**LIST OF TASKS:**
**a.** In the post on controlling terminals, what uses of LD_PRELOAD are mentioned? List each one.
**b.** According to the standard quoted in the post on controlling terminals, how many sessions can a terminal be the controlling terminal for?

**SUPPLIED TEXT:**
- Opening Delimiter -
On 2023-08-16, Kenny McCormack <
[email protected]> wrote:
In article <fO7DM.428700$[email protected]>,
Scott Lurndal <[email protected]> wrote:
...
https://pubs.opengroup.org/onlinepubs/9699919799/basedefs/V1_chap11.html
11.1.3 The Controlling Terminal
"Each process of a session that has a controlling terminal
has the same controlling terminal"
"A terminal may be the controlling terminal for at most one session."
I believe there are security issues that would in general
prevent one from willy-nilly changing the controlling terminal
for an arbitrary process outside of the standard mechanisms like
setsid.
It looks like setsid(), followed by opening the desired terminal device,
may solve my problem. Yes, I get it that this doesn't allow you to do it
to an arbitrary process - it still has to be the process itself - but I
think I can live with that.
There are ways to make compiled programs do things!
Using LD_PRELOAD you can force an executable to load shared libraries
of your choice.
This is famously used for overriding functions. But it could also
introduce code that doesn't override anything.
- Closing Delimiter -
**DATA RECORDS:**
- Opening Delimiter -
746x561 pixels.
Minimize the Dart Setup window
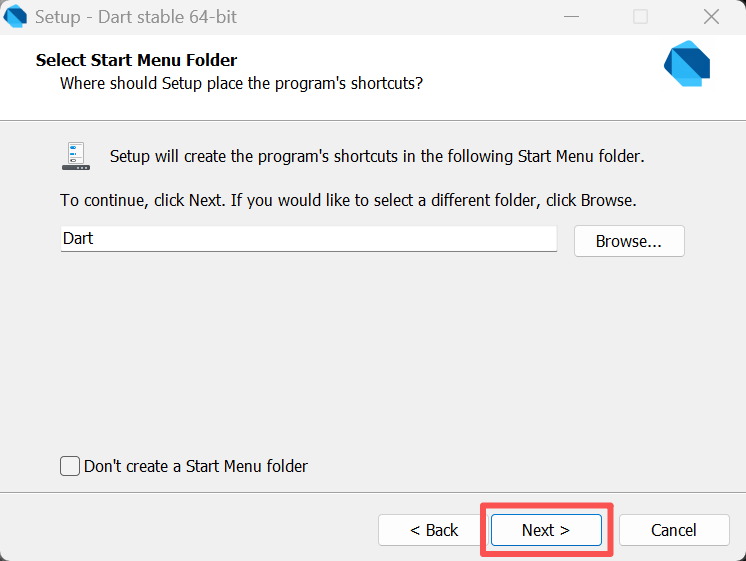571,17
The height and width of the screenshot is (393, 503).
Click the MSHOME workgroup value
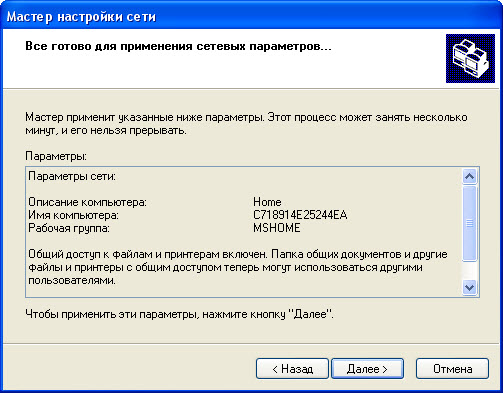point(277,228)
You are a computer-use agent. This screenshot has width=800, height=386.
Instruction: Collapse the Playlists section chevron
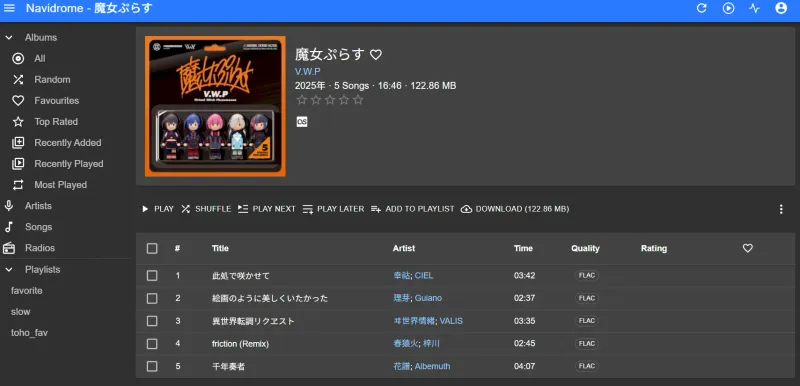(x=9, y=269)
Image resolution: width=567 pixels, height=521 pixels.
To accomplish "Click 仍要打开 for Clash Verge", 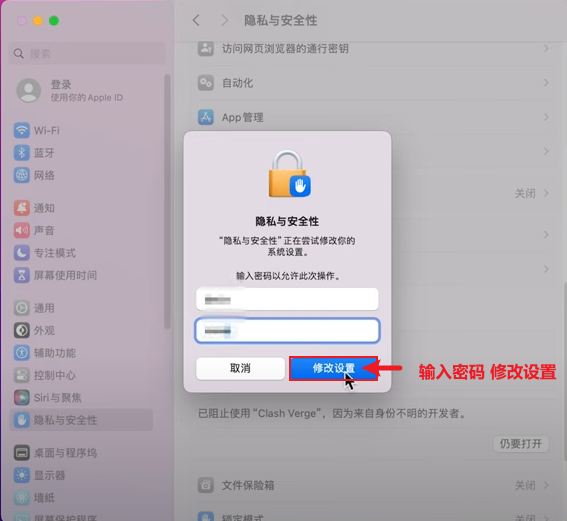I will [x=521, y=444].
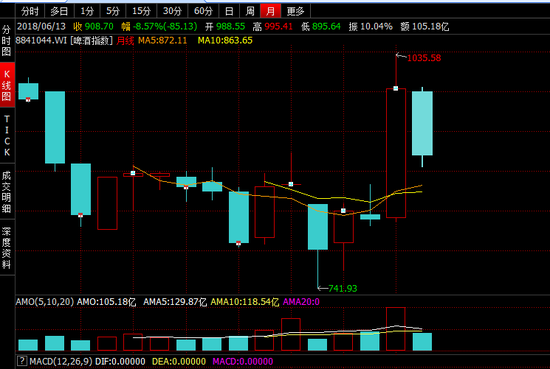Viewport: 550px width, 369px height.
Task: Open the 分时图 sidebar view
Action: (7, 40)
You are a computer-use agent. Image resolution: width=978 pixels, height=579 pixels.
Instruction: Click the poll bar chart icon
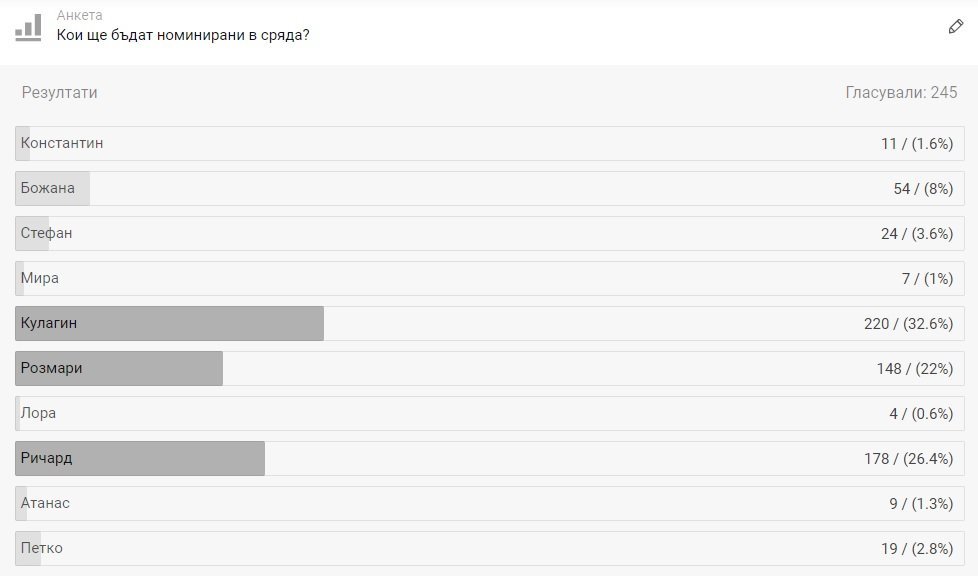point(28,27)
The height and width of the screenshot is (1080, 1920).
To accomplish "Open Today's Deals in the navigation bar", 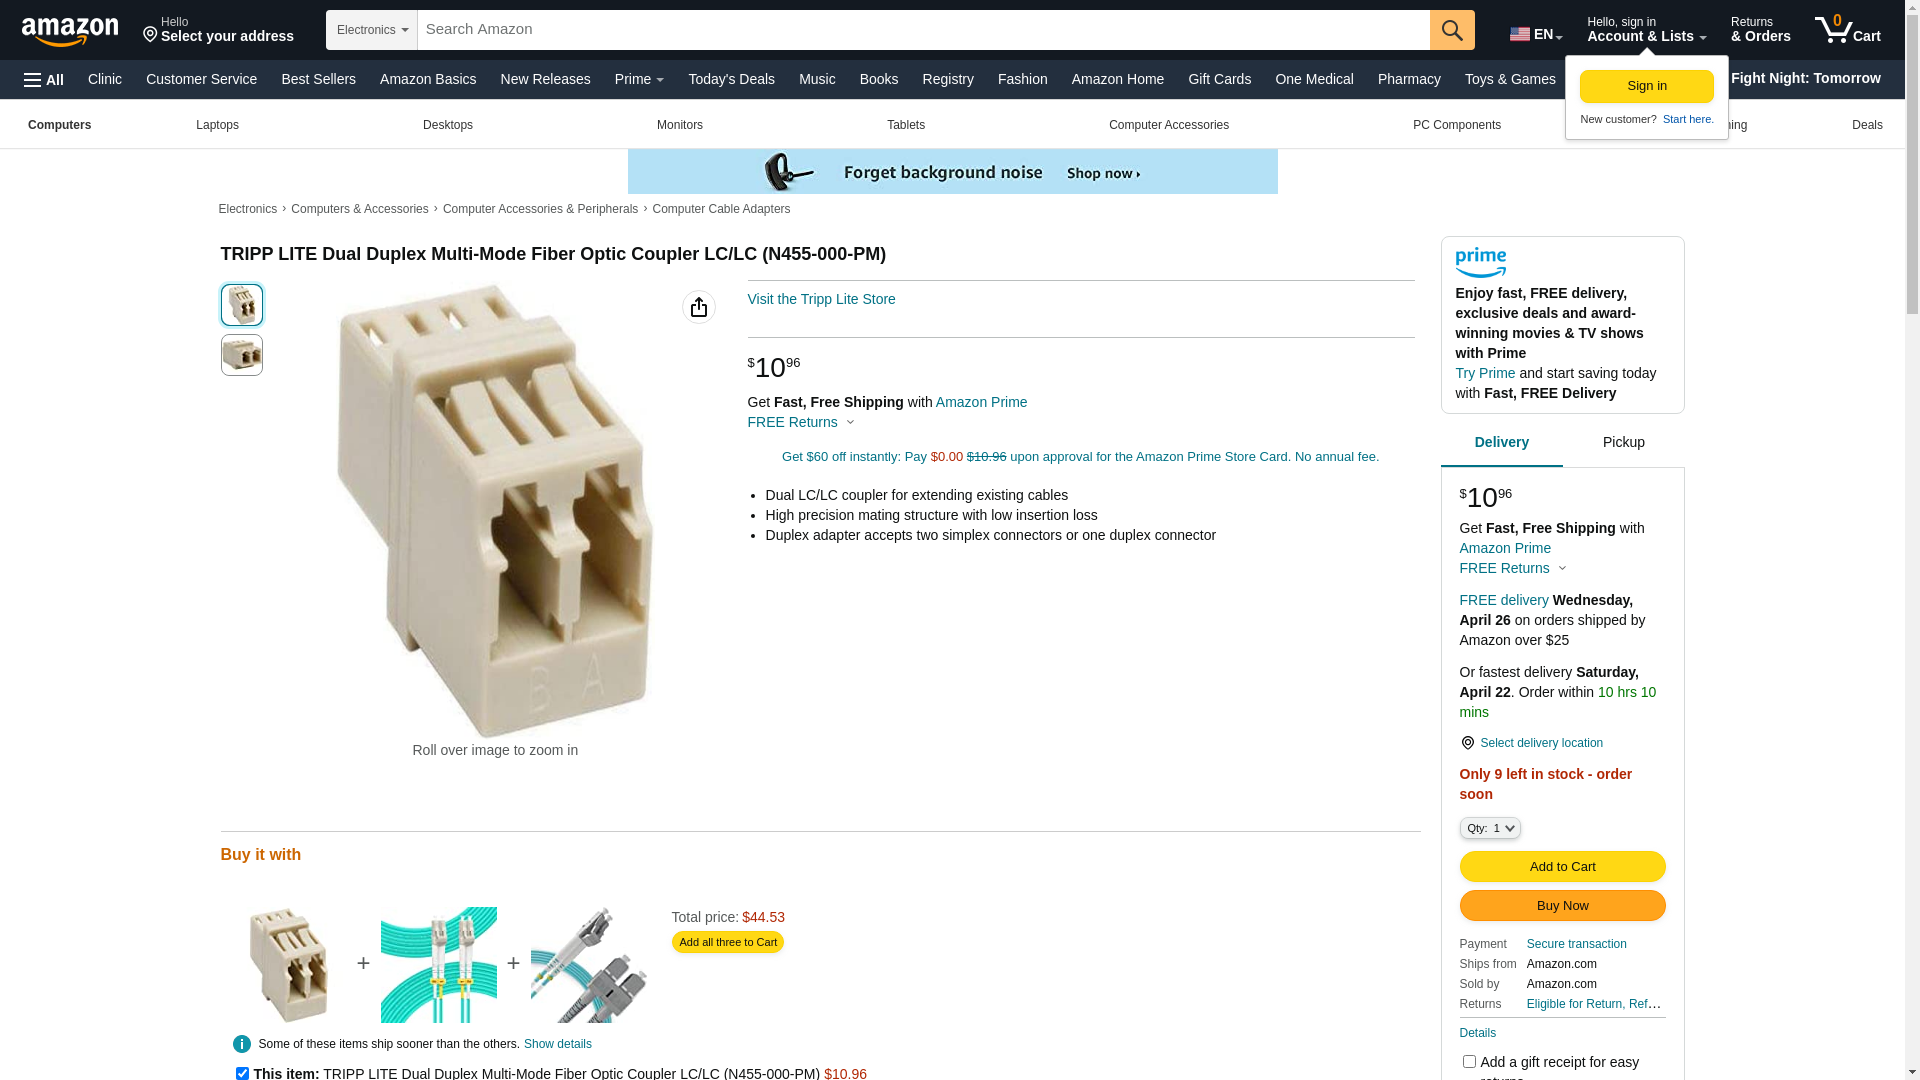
- Closing Delimiter -
- Opening Delimiter -
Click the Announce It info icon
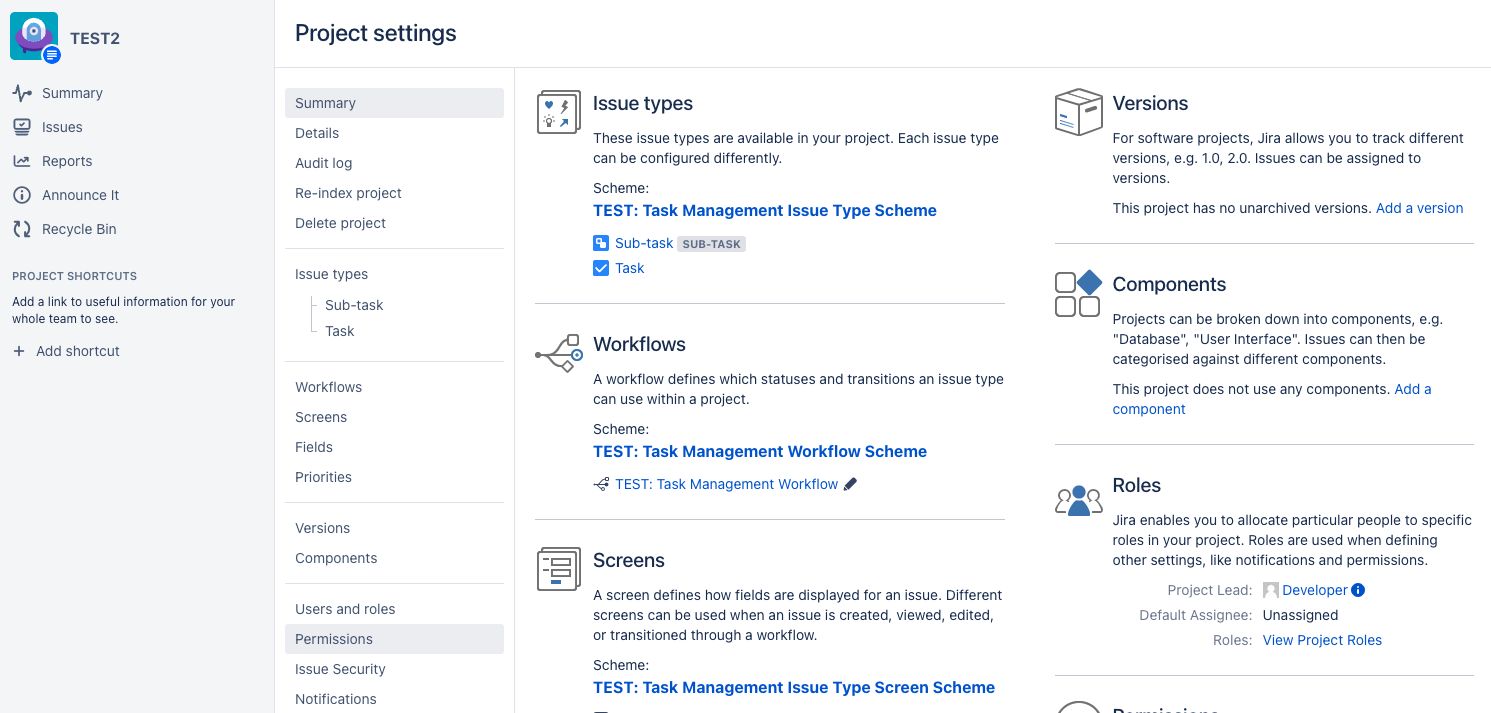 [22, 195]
- Closing Delimiter -
**ANSWERS FOR THE EXERCISE:**
**a.**
- Forcing an executable to load shared libraries of your choice
- Overriding functions
- Introducing code that doesn't override anything

**b.** At most one session.